Siegfried is the story of the title character's growth from adolescence to manhood. Along the way, the naïve (and some would say numb-skulled) young hero re-forges his father's sword tries to learn the meaning of fear, slays a dragon and confronts his grandfather Wotan (now in disguise as the silver-haired Wanderer) in an epic mountaintop showdown.  In the opera's climax, our hero wakes, woos and wins Brunnhilde, and the two sing a very long love duet.

How's the music?
Wagner charted each act of this opera as an upward journey, from a dark, brooding minor key to a sunny major. The title role is one of the most punishing ever written for the heroic tenor voice. Siegfried must exert himself, forging his sword, killing the dragon Fafner and climbing up a mountain before waking up the soprano (who has yet to sing a note) and singing for approximately thirty more minutes. Nobody said heroism was  easy.

OK. Tell me something else interesting?
The score of Siegfried was written in two parts, with a twelve-year pause so Wagner could write Tristan und Isolde and Die Meistersinger von Nürnberg. The composer's style in Act Three is denser and heavier than what came before, with the themes coming thick and fast as Siegfried nears the end of his quest.
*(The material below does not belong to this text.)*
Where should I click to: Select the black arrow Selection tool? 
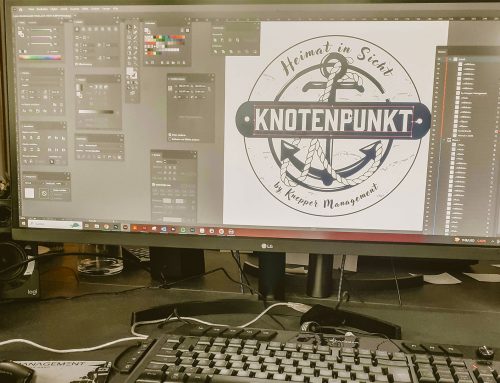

That's all you've got? I thought this was Superconductor!
The music for the final duet was originally written as part of a chamber orchestra work called the Siegfried Idyll, whch Wagner wrote as a combined birthday/Christmas present for his wife Cosima in 1869. The couple were celebrating the birth of their third child and first son. His name? Siegfried, of course.

Who's in it?
The heldentenoren Stefan Vinke and Andreas Schager alternate in the difficult assignment of the title role. Gerhard Siegel is the conniving dwarf Mime, Siegfried's unwilling guardian. Bass-baritone Michael Volle sings the role of the Wanderer. Christine Goerke returns as Brunnhilde. Dmitri Belosselskiy and Tomasz Konieczny sing Fafner and Alberich. Erin Morley will sing the (offstage) role of the Forest Bird.

How's the production?
The nature-paintings of the score are a stiff challenge for Robert Lepage's high-tech vision of the Ring. There's a lot of projected woodland, blowing leaves, flowing digital water and a return of the Magic Fire effect. Fafner is spectacular, a big puppet snake that is birthed menacingly from the depths of the Machine set.

When does it open?
Siegfried takes the stage for three performances on April 13 (at 11:30am!) May 2 and May 9. The latter two are sold as part of complete Ring Cycles. Rush tickets are only available for the April performance.

How do I get tickets?
Tickets are available at or call the box office at (212) 362-6000.

If you enjoyed this article, it's time to click over to Superconductor's Patreon page, and help support the cost of independent music journalism in New York City at the low cost of just $5/month.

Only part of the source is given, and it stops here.